[Given records — start]

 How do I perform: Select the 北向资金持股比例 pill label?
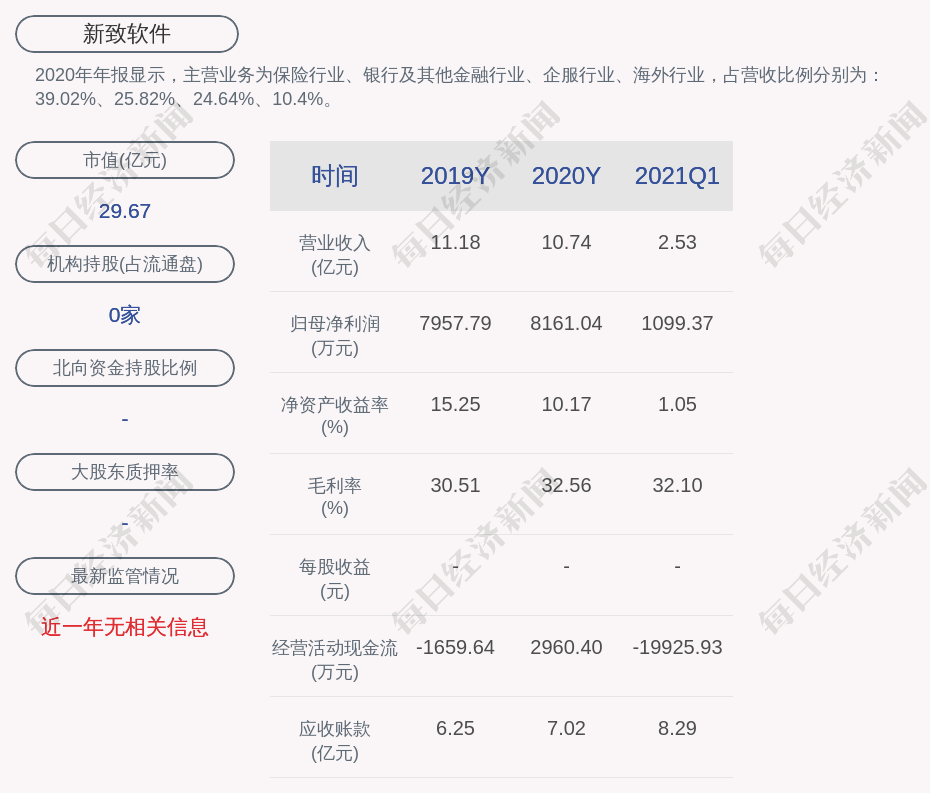pyautogui.click(x=125, y=368)
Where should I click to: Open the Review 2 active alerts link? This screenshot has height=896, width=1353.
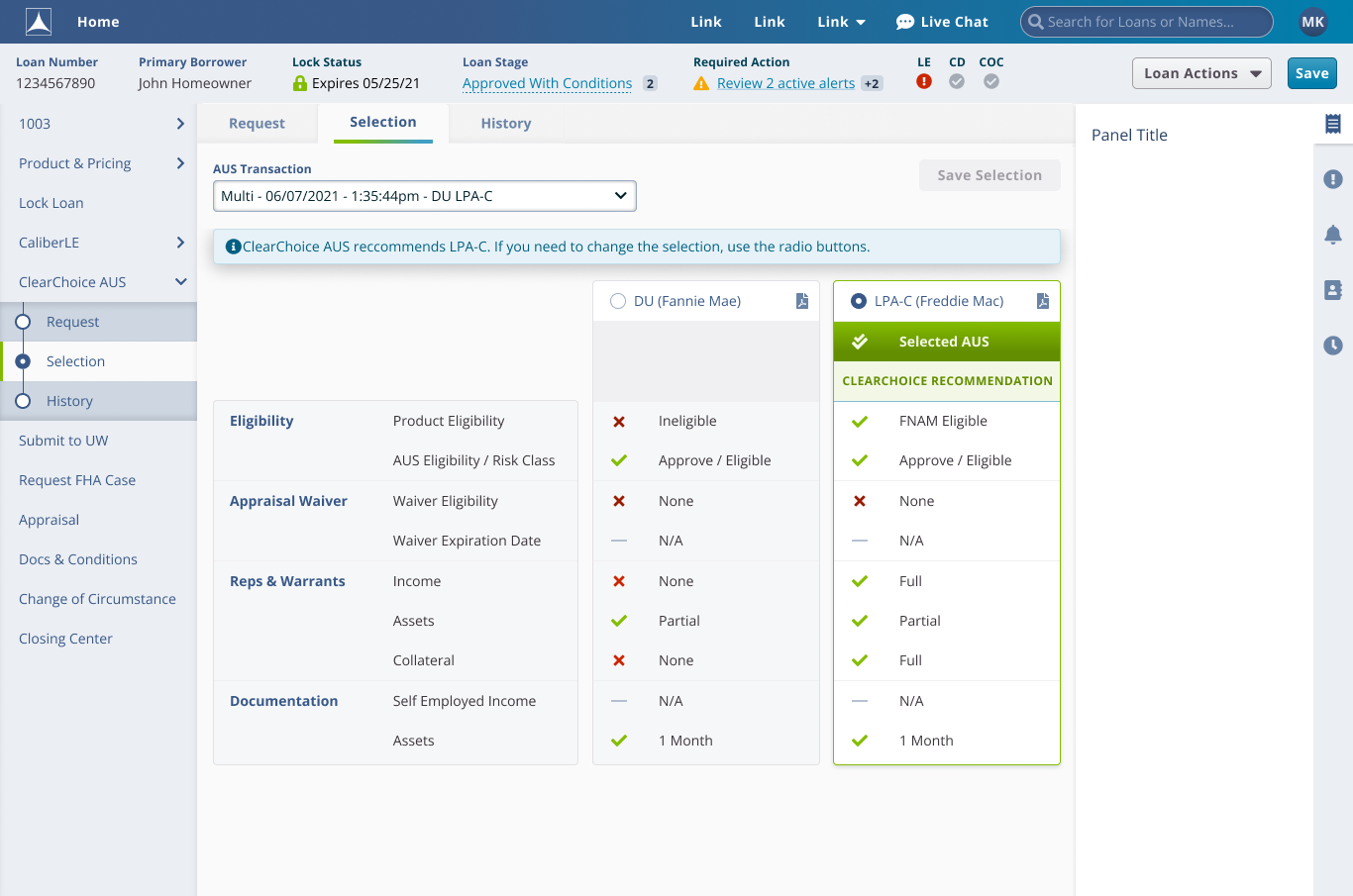pyautogui.click(x=785, y=83)
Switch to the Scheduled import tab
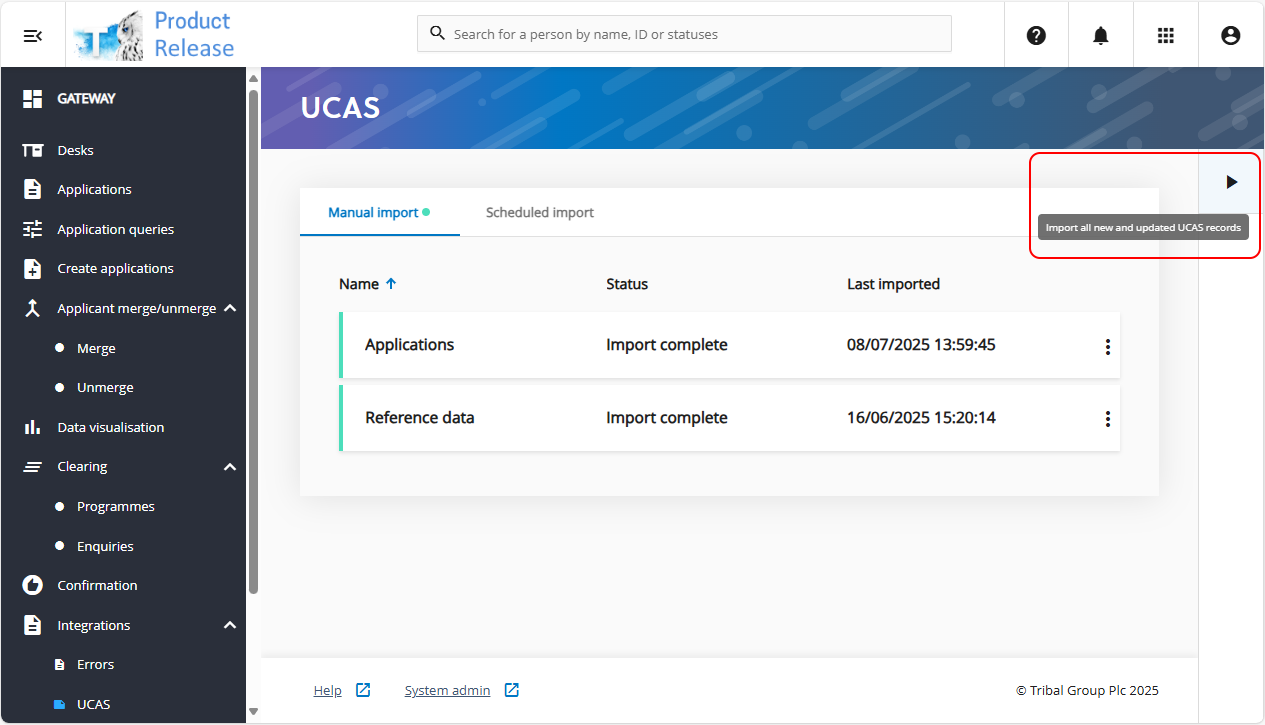Image resolution: width=1265 pixels, height=725 pixels. [539, 212]
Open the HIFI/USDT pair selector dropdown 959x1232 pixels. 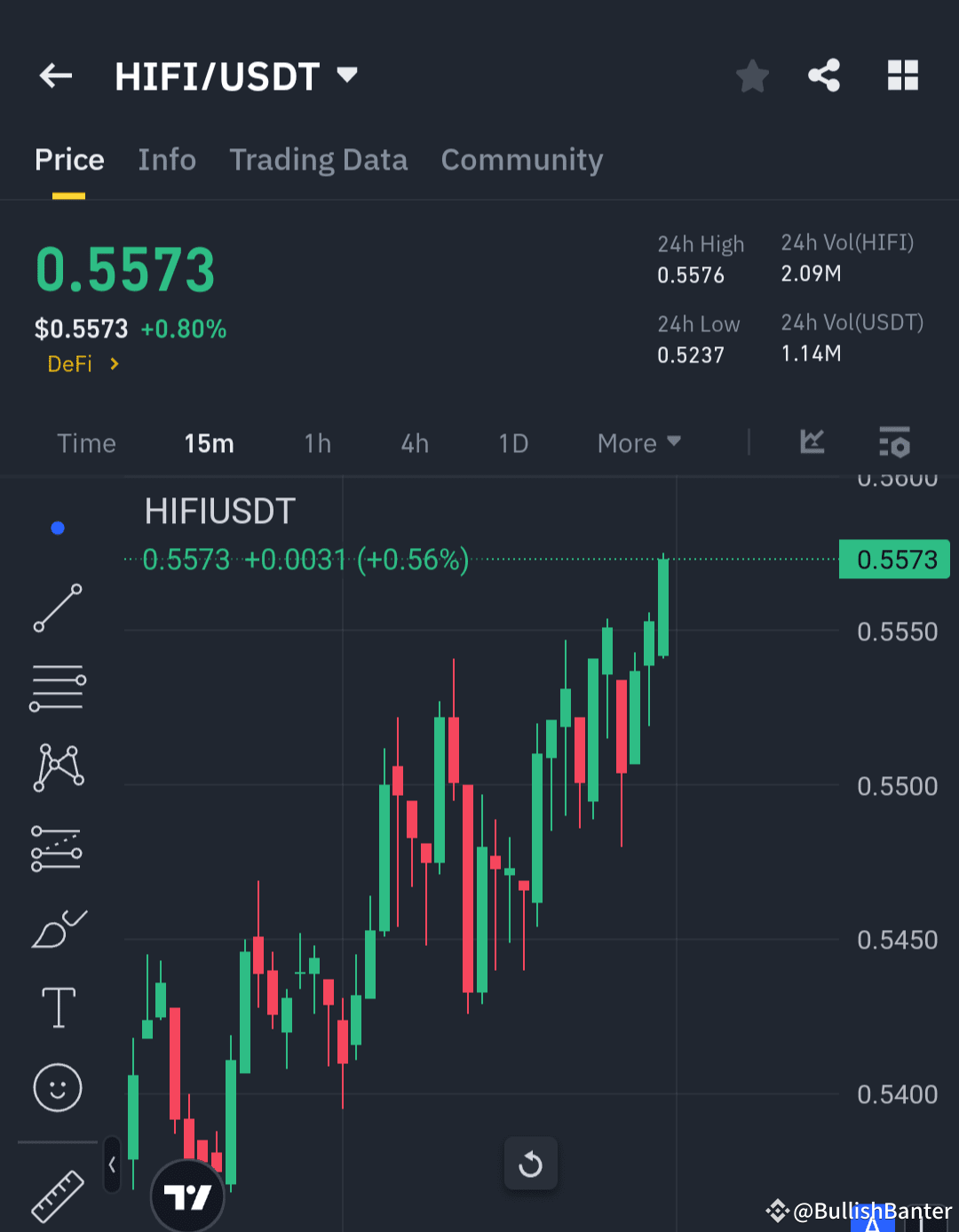tap(347, 76)
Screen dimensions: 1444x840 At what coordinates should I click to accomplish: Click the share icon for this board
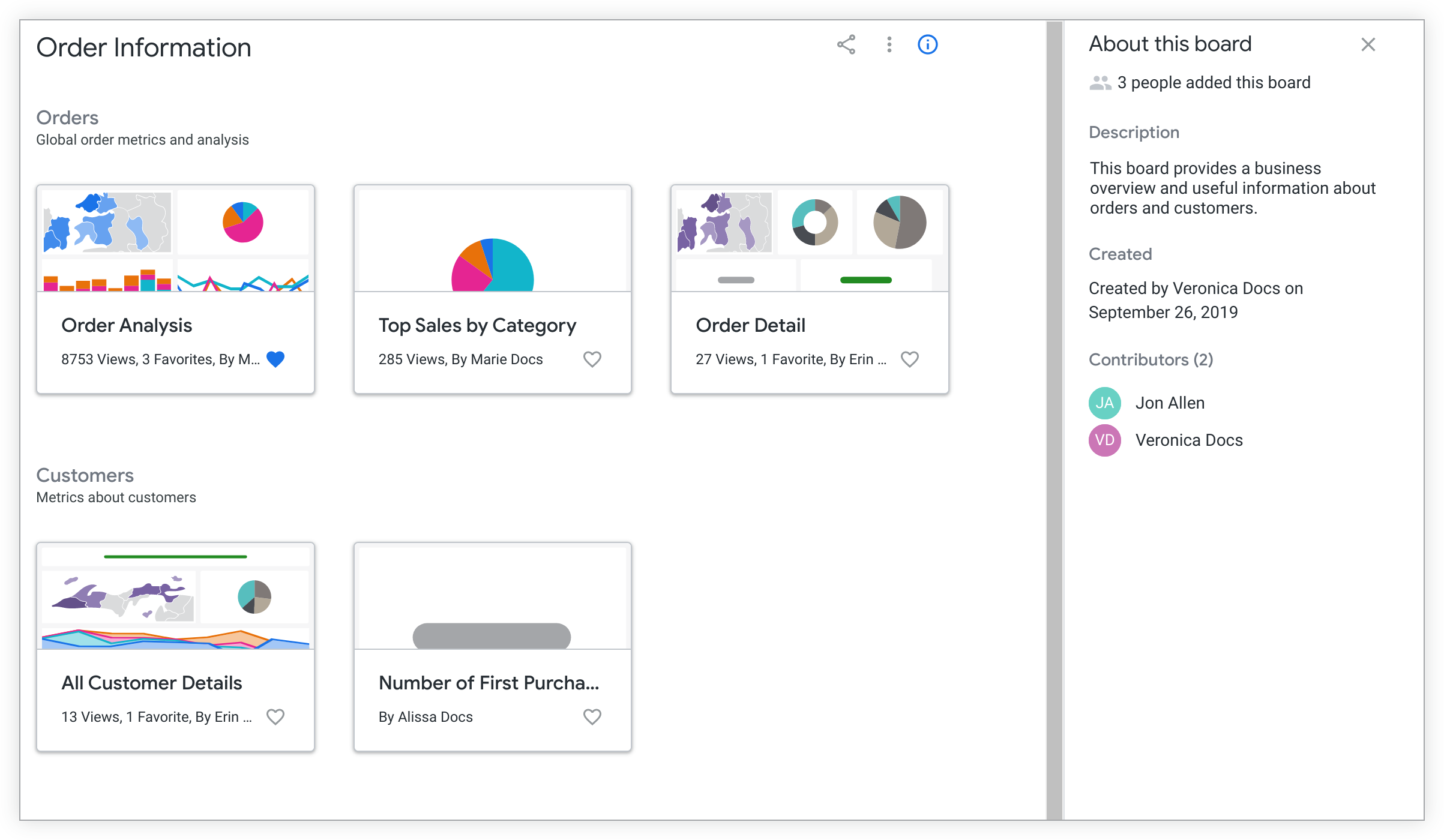pos(847,45)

[Given records — finish]

Exercise requirements »
Extract the lines beginning with the one that contains "Screen dimensions: 1444x840" and ending with the last line of the listing. Keep them exact and drop the pictures.

Completed exercise »
Screen dimensions: 1444x840 At what coordinates should I click to accomplish: Click the share icon for this board
pos(847,45)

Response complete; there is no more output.